Die Schulpolitik ist eines der wichtigsten Themen, mit dem wir uns aktuell sehr intensiv beschäftigen. Dieses Schreiben soll dazu dienen, Ihnen unseren Standpunkt noch einmal näher zu bringen, damit wir gemeinsam in den Gesprächen mit den Eltern besser argumentieren können.

Am vergangenen Dienstag hat im kath. Pfarrheim in Balve eine Informationsveranstaltung seitens der Stadt Balve stattgefunden. Ziel dieser Veranstaltung war es, den Eltern die Neuerungen auf dem Weg hin zu einer Sekundarschule nach kooperativem Modell vorzustellen. Die Euphorie ist leider ausgeblieben. Dies liegt nicht zuletzt am politischen Gegner. Der Fraktionsvorsitzende der UWG, Lorenz Schnadt, der gleichzeitig Vorsitzender des Fachausschusses "Schule, Soziales, Kultur und Sport" ist, hat diese Veranstaltung dazu benutzt, seine politischen Ambitionen den Eltern vorzutragen. Es gab im Vorfeld klare Absprachen aller Fraktionsvorsitzenden, aus dieser Veranstaltung keine politische zu machen.
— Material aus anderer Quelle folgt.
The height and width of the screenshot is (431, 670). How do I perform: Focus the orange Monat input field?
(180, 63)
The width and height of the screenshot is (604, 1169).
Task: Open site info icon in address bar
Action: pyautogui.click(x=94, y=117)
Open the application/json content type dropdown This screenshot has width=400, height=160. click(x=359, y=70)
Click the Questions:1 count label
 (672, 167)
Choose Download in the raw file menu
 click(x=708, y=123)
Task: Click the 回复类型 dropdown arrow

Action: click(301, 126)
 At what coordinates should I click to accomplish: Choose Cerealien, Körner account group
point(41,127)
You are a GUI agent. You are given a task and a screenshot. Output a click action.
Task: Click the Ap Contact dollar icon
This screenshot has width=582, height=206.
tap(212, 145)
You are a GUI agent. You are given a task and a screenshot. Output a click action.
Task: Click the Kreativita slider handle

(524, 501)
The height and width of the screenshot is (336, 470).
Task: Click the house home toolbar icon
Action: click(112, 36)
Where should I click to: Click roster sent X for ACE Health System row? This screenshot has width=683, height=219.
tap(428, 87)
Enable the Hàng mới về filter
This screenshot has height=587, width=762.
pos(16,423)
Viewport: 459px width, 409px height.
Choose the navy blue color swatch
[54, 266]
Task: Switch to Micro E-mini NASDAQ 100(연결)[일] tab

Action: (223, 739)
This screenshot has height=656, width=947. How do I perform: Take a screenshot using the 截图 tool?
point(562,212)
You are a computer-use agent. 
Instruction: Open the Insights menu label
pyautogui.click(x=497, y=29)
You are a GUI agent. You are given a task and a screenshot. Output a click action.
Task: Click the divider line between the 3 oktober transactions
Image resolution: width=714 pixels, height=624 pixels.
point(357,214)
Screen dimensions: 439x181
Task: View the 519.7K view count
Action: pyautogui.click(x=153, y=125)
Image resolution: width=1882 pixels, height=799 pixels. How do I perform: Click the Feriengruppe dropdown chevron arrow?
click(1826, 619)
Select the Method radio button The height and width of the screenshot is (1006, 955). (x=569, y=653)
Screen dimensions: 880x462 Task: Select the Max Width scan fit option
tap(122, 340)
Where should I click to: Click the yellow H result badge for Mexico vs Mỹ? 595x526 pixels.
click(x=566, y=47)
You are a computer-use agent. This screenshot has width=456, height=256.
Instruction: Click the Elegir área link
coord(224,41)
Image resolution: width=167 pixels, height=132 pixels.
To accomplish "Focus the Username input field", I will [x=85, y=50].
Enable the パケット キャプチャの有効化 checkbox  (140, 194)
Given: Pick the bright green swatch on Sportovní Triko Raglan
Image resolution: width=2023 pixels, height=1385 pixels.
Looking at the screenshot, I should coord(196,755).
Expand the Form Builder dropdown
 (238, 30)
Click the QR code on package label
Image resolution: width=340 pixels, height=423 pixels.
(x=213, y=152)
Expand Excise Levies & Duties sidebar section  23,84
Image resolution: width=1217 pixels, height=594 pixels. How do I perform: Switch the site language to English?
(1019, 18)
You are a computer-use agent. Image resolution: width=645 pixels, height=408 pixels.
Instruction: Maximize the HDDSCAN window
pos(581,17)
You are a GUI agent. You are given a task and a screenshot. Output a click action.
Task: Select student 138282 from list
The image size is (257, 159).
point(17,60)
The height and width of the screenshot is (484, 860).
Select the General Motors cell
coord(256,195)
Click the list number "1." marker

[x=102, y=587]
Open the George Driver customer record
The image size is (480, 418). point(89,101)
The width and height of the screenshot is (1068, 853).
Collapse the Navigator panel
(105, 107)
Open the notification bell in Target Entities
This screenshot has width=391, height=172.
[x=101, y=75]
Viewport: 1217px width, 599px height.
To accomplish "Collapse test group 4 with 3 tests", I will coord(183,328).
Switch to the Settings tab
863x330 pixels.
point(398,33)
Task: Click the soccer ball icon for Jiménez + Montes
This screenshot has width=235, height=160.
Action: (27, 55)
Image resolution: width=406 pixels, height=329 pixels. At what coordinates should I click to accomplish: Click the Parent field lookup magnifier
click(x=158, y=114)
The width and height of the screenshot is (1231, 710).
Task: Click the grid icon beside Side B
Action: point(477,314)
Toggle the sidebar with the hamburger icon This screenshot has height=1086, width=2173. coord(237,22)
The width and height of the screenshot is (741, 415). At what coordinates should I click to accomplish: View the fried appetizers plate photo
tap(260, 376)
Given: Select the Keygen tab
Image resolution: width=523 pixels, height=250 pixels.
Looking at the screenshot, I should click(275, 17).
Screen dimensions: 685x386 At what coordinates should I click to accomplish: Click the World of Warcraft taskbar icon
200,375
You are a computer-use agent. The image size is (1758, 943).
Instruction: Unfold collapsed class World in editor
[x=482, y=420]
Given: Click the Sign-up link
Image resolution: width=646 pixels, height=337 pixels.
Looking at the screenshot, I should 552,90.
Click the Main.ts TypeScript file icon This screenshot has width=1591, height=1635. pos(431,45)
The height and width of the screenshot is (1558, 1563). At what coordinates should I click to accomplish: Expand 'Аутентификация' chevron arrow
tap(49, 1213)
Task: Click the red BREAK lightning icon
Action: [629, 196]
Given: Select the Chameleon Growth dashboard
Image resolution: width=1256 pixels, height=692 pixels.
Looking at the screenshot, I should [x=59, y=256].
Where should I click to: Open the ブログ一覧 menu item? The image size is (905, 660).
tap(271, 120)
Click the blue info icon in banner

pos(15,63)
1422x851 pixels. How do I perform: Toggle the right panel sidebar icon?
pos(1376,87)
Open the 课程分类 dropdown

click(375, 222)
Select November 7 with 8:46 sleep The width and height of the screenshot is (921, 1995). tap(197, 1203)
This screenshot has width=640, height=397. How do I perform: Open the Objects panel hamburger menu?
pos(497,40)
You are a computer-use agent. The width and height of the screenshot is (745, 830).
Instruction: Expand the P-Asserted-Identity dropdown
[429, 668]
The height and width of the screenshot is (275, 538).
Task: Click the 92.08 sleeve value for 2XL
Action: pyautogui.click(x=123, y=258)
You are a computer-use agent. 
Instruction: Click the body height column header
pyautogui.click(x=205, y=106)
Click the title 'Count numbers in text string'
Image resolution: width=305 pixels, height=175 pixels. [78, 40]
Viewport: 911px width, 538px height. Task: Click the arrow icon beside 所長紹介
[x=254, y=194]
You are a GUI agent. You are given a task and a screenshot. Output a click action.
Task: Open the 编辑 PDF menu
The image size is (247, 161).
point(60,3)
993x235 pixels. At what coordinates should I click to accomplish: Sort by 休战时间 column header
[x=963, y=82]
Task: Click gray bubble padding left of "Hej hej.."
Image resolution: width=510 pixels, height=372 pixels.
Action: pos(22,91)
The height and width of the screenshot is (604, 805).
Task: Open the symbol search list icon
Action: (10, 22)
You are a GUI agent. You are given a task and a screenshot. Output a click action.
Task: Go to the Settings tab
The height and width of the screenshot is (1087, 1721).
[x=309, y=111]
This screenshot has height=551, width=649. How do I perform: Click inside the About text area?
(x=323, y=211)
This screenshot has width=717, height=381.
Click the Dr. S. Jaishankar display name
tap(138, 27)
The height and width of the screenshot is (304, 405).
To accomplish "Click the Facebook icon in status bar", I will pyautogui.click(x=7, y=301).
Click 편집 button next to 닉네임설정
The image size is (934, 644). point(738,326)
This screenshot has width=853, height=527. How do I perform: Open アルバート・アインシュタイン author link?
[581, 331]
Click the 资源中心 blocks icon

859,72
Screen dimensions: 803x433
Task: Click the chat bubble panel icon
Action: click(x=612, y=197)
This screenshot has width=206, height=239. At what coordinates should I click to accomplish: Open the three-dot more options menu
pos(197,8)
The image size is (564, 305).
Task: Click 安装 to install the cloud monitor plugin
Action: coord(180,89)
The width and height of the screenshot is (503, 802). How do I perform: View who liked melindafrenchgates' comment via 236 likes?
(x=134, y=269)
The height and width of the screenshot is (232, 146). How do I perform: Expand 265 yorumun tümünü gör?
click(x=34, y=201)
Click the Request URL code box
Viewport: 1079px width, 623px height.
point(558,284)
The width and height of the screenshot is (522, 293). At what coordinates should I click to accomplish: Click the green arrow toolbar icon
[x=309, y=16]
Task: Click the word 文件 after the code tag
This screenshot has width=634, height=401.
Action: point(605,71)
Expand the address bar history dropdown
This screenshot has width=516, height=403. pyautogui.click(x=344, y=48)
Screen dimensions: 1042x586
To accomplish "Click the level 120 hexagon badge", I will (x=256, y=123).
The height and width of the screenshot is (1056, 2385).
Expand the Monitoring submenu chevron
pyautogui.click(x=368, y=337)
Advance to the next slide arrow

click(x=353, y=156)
Herr Schnadt hat sich wieder einmal nicht an Absprachen gehalten. Hinzu kommt, dass er als Ausschussvorsitzender eigentlich viel besonnener mit diesem Thema umgehen und insbesondere Verantwortung für die Stadt Balve übernehmen sollte. Sein Auftreten war allerdings in hohem Maße verantwortungslos! Dass die UWG, und insbesondere Herr Schnadt, in der Sitzung des Fachausschusses vom 30.11.2011 für die Errichtung einer Sekundarschule gestimmt hat, sei hier nur am Rande erwähnt.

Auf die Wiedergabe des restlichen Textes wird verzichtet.